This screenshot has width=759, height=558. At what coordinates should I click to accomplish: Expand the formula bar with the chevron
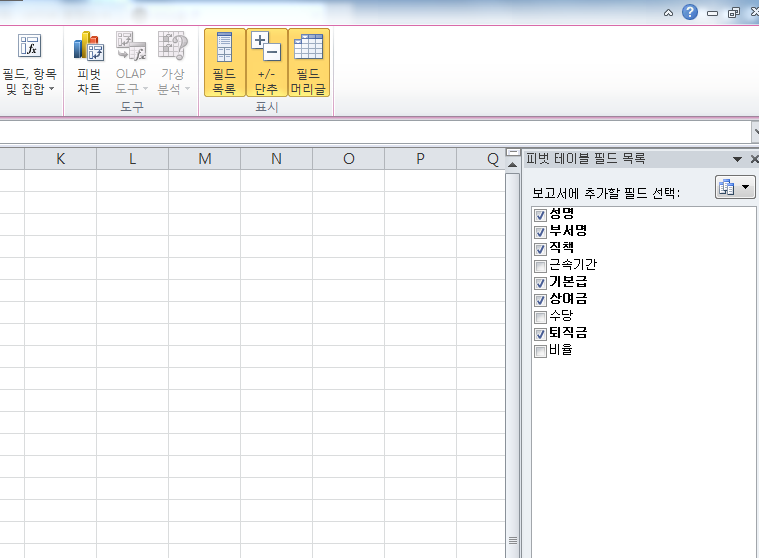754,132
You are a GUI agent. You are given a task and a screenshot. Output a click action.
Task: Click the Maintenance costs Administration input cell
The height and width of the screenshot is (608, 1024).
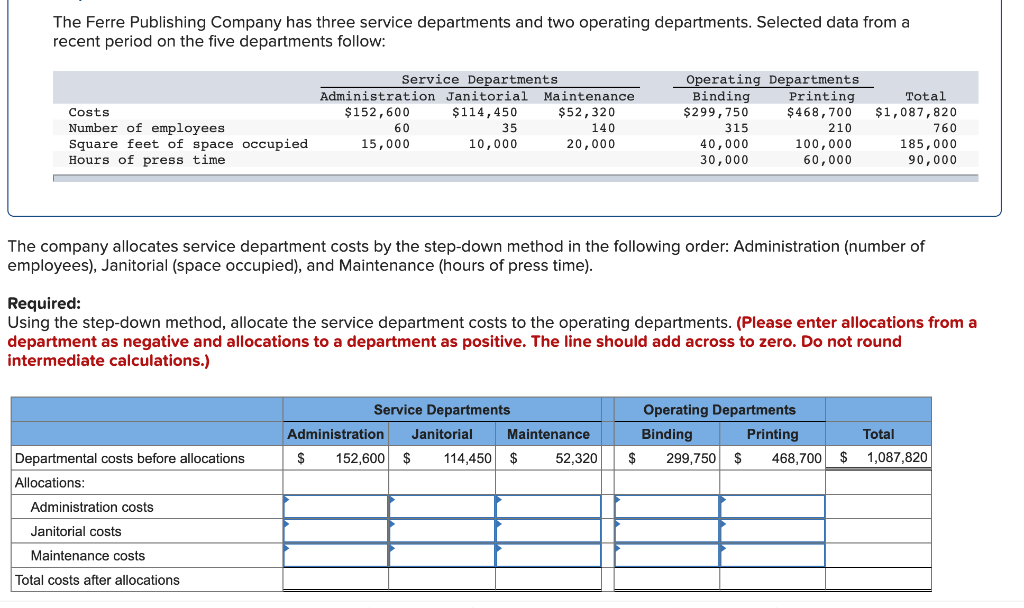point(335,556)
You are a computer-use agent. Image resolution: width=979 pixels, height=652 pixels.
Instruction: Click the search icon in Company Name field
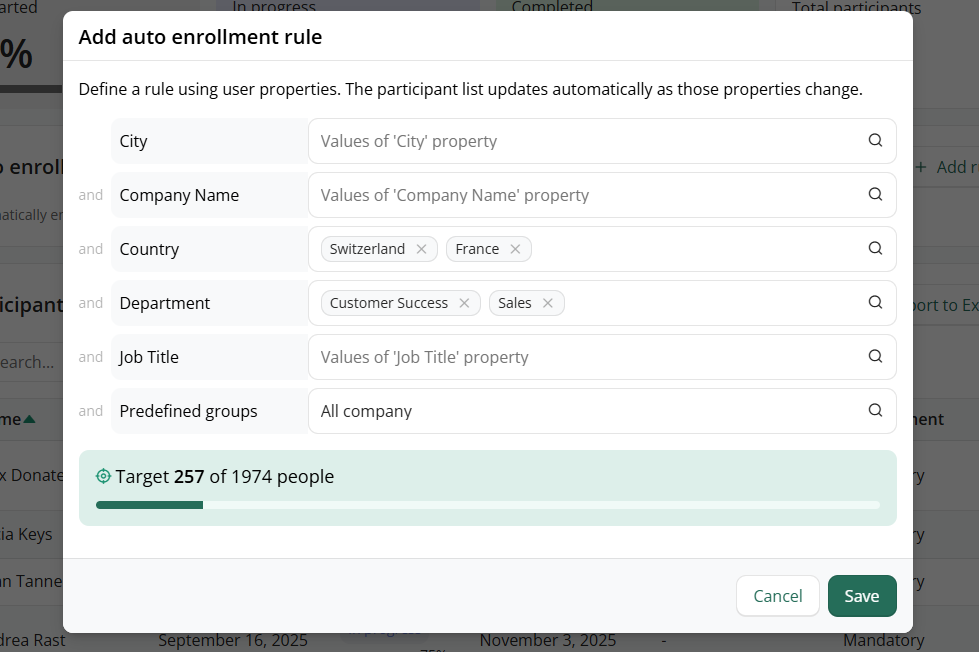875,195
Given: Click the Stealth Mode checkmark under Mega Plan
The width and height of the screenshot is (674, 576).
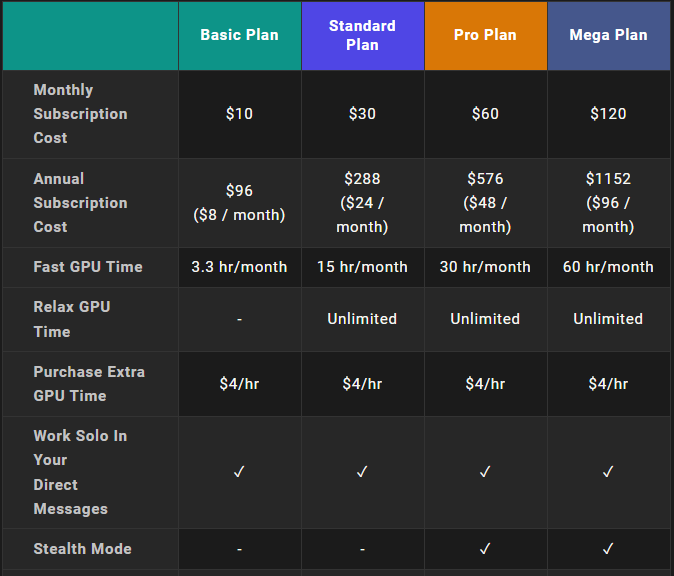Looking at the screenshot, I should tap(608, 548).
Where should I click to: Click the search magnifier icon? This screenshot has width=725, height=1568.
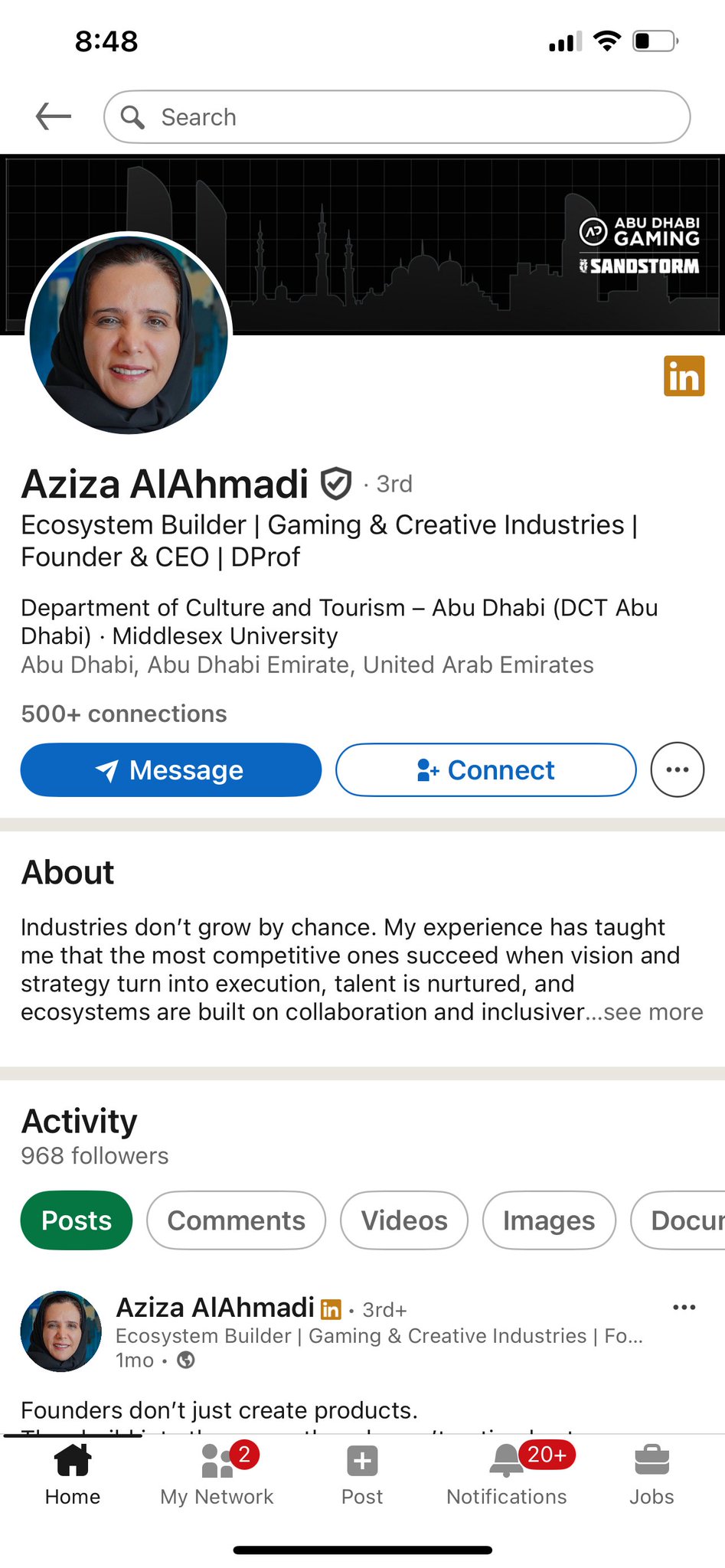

▶ _Problem to solve_
Output nothing but the lines from the line with "You are a GUI" through the last line of the material above, please, word for word and without the pictures.

▶ _Output for this exercise_
You are a GUI agent. You are given a task and a screenshot. Output a click action.
Task: Click the Maintenance costs Administration input cell
The height and width of the screenshot is (608, 1024).
point(335,556)
You are a computer-use agent. Image resolution: width=979 pixels, height=652 pixels.
Instruction: Click the search icon in Company Name field
875,195
Given: Click the Stealth Mode checkmark under Mega Plan
The width and height of the screenshot is (674, 576).
Looking at the screenshot, I should tap(608, 548).
Where should I click to: Click the search magnifier icon? This screenshot has width=725, height=1568.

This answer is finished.